AUDIENCE SPEAKER: Sander Steffan: Two?and?a?half years ago we had a RIPE community resolution on IPv6 so maybe you should watch out the titles don't get mixed up and people are reading the wrong document if it's published somewhere.

PATRIK FALSTROM: Good point and good memory. (Reading).

AUDIENCE SPEAKER: I fully support this statement, I think that we can pass this and give RIPE NCC these task, of course implicitly we trust you to run through this existing processes but don't have to confuse that message by putting that in there. As a side remark that it's not that long ago that telcos also in this part of the world wanted to prevent ISPs which were a new creation from getting numbers and getting into this territory. Our memory isn't that bad, we can remember it was a struggle 20 years ago, 15 years ago, even 10 years ago to fight this in Europe.
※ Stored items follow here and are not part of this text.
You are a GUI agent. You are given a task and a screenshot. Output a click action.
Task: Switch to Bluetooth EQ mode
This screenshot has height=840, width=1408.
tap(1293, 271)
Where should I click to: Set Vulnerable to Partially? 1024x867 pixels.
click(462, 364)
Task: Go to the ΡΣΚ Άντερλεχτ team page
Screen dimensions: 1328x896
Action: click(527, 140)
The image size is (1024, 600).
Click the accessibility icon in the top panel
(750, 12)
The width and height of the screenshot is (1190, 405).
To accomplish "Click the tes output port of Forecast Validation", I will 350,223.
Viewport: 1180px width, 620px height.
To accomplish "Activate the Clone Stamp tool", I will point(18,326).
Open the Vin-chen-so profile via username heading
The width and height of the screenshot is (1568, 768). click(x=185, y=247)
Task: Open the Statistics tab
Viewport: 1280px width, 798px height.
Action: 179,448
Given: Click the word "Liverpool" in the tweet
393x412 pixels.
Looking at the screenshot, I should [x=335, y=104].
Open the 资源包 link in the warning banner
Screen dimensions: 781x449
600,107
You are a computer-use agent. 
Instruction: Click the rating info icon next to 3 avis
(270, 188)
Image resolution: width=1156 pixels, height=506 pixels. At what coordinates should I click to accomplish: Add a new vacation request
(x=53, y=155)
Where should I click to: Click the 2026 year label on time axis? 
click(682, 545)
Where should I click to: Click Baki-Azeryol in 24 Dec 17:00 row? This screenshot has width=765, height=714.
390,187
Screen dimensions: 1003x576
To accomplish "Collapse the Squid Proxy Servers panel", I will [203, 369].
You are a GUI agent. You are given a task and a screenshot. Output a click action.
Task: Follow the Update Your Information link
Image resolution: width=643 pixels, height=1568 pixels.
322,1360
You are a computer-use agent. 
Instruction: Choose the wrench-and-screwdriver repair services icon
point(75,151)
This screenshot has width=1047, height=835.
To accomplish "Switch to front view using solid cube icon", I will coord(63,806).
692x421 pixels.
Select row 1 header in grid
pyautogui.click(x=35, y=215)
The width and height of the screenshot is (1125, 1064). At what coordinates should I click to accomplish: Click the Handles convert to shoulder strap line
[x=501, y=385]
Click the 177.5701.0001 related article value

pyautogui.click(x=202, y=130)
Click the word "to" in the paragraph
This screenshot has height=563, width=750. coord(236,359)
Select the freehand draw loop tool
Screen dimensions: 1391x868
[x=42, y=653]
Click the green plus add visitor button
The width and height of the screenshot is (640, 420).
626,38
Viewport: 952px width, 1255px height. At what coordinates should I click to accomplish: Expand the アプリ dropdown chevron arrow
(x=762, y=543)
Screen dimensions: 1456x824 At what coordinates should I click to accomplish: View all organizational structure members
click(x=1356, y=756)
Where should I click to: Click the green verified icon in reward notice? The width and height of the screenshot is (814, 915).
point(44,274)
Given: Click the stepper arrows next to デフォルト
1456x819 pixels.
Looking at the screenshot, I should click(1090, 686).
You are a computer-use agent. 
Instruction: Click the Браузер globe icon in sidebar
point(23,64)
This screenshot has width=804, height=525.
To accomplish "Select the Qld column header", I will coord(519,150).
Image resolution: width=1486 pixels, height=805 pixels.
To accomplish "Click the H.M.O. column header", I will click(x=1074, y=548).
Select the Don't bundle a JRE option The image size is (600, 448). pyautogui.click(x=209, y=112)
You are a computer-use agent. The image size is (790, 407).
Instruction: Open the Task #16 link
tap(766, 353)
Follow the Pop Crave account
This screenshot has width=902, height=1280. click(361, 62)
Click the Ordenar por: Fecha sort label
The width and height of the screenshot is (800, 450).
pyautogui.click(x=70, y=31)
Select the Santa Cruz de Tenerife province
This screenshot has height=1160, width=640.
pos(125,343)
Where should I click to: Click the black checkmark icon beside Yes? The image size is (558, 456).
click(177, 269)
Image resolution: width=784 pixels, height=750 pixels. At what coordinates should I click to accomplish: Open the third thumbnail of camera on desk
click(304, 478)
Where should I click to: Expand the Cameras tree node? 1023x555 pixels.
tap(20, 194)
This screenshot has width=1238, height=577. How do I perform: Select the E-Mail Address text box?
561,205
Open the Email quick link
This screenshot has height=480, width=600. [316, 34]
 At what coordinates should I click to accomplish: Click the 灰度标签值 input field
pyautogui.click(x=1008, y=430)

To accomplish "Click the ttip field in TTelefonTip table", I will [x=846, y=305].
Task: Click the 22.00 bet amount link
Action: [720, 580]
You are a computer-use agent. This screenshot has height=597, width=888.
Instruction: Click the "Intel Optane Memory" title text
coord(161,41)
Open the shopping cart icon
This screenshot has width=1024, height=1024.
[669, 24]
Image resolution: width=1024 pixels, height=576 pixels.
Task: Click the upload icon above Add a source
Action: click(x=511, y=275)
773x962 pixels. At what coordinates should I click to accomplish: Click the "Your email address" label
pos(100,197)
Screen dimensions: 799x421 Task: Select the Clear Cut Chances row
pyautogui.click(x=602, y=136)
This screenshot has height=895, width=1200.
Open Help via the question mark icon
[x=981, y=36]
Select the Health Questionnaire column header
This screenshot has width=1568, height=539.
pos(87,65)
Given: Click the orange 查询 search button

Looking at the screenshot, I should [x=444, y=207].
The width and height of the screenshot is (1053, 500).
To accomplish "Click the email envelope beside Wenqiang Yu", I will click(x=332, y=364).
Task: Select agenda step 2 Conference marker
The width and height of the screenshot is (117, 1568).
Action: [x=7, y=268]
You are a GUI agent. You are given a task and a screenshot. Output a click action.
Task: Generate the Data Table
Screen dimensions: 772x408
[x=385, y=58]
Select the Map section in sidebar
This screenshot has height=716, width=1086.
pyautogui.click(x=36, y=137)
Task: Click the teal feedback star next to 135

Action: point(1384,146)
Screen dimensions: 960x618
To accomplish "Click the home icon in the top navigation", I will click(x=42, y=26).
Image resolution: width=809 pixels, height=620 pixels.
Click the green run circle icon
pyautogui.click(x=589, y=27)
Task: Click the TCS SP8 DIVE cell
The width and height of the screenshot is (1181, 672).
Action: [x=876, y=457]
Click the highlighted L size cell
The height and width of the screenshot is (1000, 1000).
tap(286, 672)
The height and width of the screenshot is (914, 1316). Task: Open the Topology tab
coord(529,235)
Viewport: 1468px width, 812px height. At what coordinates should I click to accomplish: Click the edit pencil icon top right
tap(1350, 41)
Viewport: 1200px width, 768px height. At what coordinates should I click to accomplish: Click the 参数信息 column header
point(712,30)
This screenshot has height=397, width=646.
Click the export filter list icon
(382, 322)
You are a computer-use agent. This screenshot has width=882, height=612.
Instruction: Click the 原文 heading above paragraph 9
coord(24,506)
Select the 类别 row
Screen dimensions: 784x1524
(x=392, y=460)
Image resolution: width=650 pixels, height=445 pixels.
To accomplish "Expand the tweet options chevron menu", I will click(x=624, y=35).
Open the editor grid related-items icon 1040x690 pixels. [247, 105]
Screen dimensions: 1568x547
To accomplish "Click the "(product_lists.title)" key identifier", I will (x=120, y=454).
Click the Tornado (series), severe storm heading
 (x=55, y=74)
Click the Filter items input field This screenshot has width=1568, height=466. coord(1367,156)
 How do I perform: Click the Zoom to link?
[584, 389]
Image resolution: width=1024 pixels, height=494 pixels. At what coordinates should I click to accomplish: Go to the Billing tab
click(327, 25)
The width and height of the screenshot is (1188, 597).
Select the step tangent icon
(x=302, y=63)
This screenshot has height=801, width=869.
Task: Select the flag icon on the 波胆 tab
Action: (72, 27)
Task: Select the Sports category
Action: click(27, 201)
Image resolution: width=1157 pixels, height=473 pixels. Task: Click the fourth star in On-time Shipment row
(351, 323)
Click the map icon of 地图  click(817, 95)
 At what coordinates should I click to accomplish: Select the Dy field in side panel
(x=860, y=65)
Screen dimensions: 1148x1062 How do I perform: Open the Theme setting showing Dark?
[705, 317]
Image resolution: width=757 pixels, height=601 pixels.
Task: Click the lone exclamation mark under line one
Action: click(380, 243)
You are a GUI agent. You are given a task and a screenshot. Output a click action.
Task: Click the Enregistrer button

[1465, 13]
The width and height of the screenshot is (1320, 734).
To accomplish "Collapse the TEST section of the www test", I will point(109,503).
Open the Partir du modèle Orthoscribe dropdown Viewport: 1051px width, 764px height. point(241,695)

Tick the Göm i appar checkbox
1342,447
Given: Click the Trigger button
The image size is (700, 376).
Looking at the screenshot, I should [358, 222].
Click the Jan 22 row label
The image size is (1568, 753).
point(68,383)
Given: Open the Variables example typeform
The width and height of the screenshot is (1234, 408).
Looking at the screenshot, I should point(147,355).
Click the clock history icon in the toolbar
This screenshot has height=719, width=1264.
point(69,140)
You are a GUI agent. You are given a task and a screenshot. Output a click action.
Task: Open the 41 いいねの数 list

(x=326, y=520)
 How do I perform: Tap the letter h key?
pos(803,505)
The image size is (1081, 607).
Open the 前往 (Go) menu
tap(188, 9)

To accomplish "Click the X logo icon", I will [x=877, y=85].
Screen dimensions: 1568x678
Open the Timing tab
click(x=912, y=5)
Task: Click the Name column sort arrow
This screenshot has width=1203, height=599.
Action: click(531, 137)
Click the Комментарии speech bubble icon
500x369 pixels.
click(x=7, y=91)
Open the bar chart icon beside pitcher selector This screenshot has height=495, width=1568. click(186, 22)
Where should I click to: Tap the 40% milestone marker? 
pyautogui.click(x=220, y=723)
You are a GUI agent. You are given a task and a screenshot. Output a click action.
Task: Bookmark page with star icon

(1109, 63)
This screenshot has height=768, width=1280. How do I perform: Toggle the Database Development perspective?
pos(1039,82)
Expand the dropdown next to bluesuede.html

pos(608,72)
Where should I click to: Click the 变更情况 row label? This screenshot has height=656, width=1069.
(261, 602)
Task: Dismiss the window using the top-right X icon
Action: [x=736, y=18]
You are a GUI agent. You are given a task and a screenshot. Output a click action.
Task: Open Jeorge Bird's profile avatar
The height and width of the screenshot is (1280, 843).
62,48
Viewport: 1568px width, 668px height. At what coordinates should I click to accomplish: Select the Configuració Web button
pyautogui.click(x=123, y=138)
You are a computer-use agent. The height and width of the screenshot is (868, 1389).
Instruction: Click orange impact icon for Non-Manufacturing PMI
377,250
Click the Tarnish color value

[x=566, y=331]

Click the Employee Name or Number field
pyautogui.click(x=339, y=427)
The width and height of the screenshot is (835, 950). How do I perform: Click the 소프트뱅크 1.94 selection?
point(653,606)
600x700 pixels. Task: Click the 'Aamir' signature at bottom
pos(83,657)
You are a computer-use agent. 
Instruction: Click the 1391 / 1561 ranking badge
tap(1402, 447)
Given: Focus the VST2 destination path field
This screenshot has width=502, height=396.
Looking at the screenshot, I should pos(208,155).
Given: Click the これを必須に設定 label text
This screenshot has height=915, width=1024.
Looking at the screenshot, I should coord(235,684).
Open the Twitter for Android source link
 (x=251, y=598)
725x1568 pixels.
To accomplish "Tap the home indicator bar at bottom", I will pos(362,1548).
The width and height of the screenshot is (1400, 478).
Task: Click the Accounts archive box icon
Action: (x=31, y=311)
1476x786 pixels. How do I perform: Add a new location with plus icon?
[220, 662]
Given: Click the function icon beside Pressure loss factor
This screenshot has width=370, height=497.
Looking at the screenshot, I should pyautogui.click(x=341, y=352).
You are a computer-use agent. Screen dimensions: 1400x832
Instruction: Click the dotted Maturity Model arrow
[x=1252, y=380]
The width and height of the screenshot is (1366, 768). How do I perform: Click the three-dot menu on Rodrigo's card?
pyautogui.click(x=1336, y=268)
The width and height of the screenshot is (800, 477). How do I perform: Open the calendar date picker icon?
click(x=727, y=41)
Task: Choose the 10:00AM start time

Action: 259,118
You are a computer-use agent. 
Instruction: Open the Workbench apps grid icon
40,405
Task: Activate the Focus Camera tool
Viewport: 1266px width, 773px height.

When telcos wanted this to be under their control and there wasn't a distinction between Telco and government at the time so it's into the new thing.

KURTIS LINDQVIST: I read this slide I don't know how many times, do believe it might be a bit short and I think that we are losing some context by trying to produce a very short statement to fit in a slide. I just had two observations: One is that the ?? not all the concerns raised is to support operators; there are a lot of other concerns in there as well in brought to the IPv6 study group or IPv6 group. I don't know if you want to change that wording or not but it's just an observation. Yes.

ALAIN BIDRON: From France Telecom. Very quickly. I have just a question regarding the last part of the sentence. We say to clearly identify these concerns, and to find ways to address them within the current IP address management system. Are we sure that all concerns that can be identified need or can be addressed? The concern is for some government to take control of the management of IP addresses could be concern. Should we address it?

ROLAND PERRY: I think what we are trying to capture here is that we must work hard to identify what exactly what the concerns are, that is the getting it clear part. I think it will be weaker if aput attempt to find ways to address them. But this is ??

ALAIN BIDRON: If needed or recognised as a concern by the community.

Geoff Houston: I have been asked to give you a bit of information here. I wasn't in the room earlier but APNIC at 29 member meeting had a community consultation as well on this very same topic and did prepare a statement, somewhat longer than this but in a similar vein and I don't remember it offhand, but it is on the APNIC website and as you sort of think about what you are saying here you might want to have a look at what the APNIC community came up with as statement and see in what area there is an intersection of interest because I suspect there is a very similar theme in these two communities in reacting to where and what is happening with the ITU T. Thank you.

ROLAND PERRY: Thank you, Geoff. I participated in that Kuala Lumpur meeting by remote participation and since then, the IPv6 group has come up with a mandate for the correspondence group and what I have done is I have refined it down, I have reduced the scope of this statement to include only those things which the correspondence group has been asked to look at. Now, if the correspond engroup finishes its work in July, the report goes to the meeting on the 1st or 2nd of September, there will be another output document and a new man date for probably a new correspondence group which will be asking different questions doing different studies and then this will be out of date and we will have to come back in November and ask OK what do we now do, now that the world has moved on? So I am trying to capture this moving target as it is from now until the end of July. That is what this is trying ?? trying to solve that problem we have between now and the end of July. Will change on the 2nd of September.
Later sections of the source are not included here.